Runners, once you’ve been at this long enough, have pretty much conditioned our legs to bend to our will. The quads, hamstrings, calf muscles, core, and even those biceps alike, know the motions thanks to the hours of repetition; they can to a degree function on auto-pilot. So we suck it up those first few awkward runs, try to not look at the pace and cringe too much, and eventually slip into a more reasonable state of shape.
Getting to our own ‘casual’ running pace doesn’t take too long but then, as with any other runner out there who wants to race or test themselves, the work is as hard as heck. Training involves the intervals, tempos, repeats and pain. Training involves the mind games; the pendulum between good days and the days when you feel like utter crap are more extreme and the exertion level is felt to a higher degree. Training is far more uncomfortable.
I tend to talk a lot about the mental games, the importance of tenacity; tips and tricks about how to get through tough workouts, talking yourself into a gamer state of mind, how to NOT let your mind hold you back from achieving what you want out of your body. I think the reason I do is that the topic on the whole fascinates me; it isn’t something you can quantify, gauge it like you can a certain pace, there is no formula, you can’t tell by looking at a person or by doing any number of scientific tests just HOW mentally tough a runner is and where they fall on some kind of grit spectrum.

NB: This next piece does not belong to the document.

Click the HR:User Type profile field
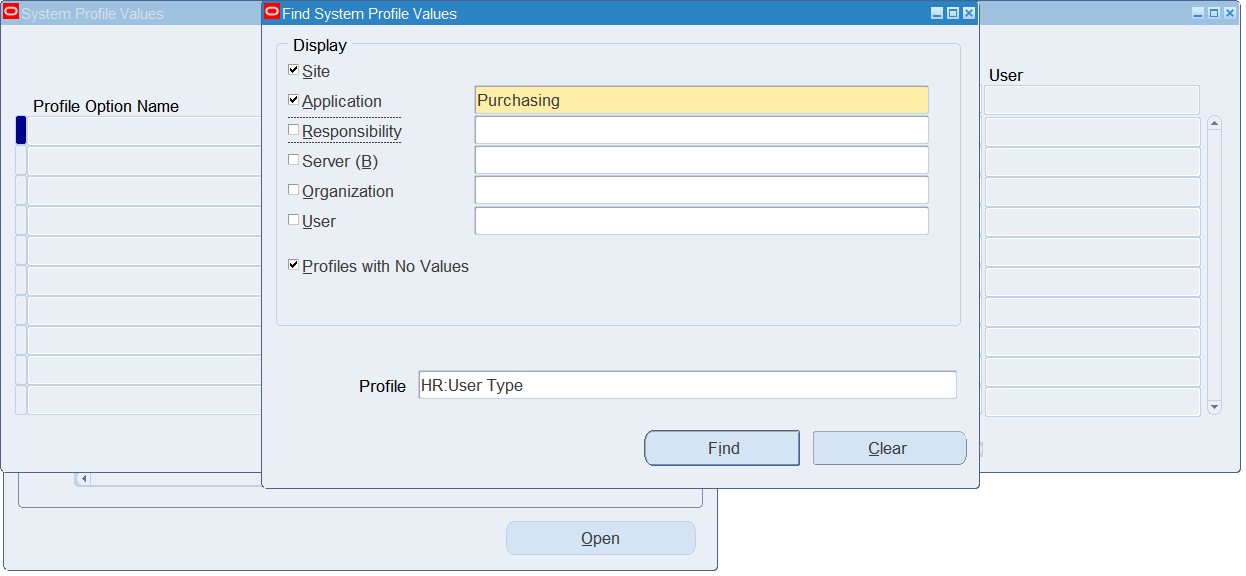This screenshot has width=1246, height=576. [688, 385]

We look to examples of harriers that exude grit and toughness; their pained expressions, their ability to race outside of anything their workouts would predict. Some pass out after they cross the line, others are acknowledged by their own competitors as bada** racers, “They are tougher than anyone I’ve ever seen or raced.”

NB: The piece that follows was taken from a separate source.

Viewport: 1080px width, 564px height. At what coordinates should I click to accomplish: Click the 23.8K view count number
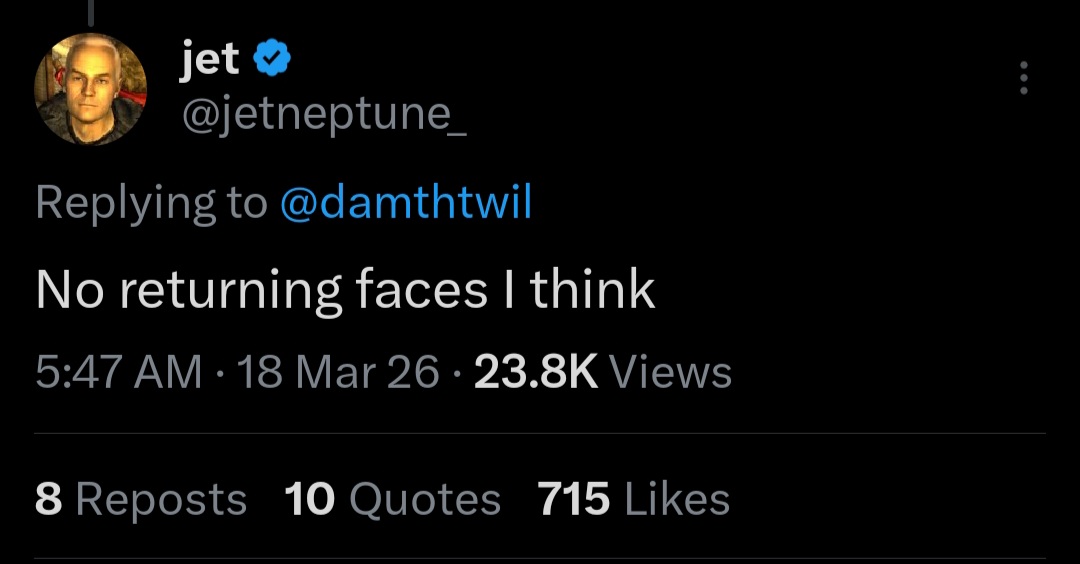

I, just as other athletes and runners, tend to soak up quotes, advice, stories of epic races and duels, surrounding the topic of mental grit because it is so mysterious. Just as others I’ve finished plenty of races and workouts and wondered, “Did I give everything I had? Was there even a fraction of a second where I may have given in, eased up just a bit to the pain?” Because it’s one thing to feel like you were beaten by your body on a certain day, sometimes it is just not in the legs for whatever reason. But it seems to sting a heck of a lot more to be beaten by the mind. THAT seems to be the worst.
Yet when you know you’ve definitely won the battle of the mind THAT seems to be especially gratifying and even to a degree more admired than the actual time or outcome of the race. Odd how there have been races where the runner who gets the most buzz and acclaim, who we seem to admire the most that day, was the person who had the most guts rather than the actual winner.
No matter what point you are with your running, no matter how many years you’ve been at it, the level you race at, if you even race at all…when you crest the point of ‘comfortable’ running and into ‘training’ running we are all in the same boat. Exertion is exertion. Tons of factors come into determining the paces, times, and titles but we are all uncomfortable together. Thus we ALL gravitates to one variable that is a common place we can improve upon, the variable that fascinates and mystifies us all: mental toughness.
That’s the one that can leave us questioning ourselves almost the most, “Did I get the most out of myself today or was there a point where it was my mind holding me back?”
1) What point are you at with your running; are you running just to run or training? Both are fulfilling in different ways and neither one is necessarily better or worse here.
2) Are you particularly interested in the mental aspect of running? What about it do you think piques your interest the most?
I love hearing recounts of runners telling me about their toughest races or workouts; I could hear ‘beastly’ moments and workout feats from people all day long.
3) Would you like to share one of your own beastly workout or race stories??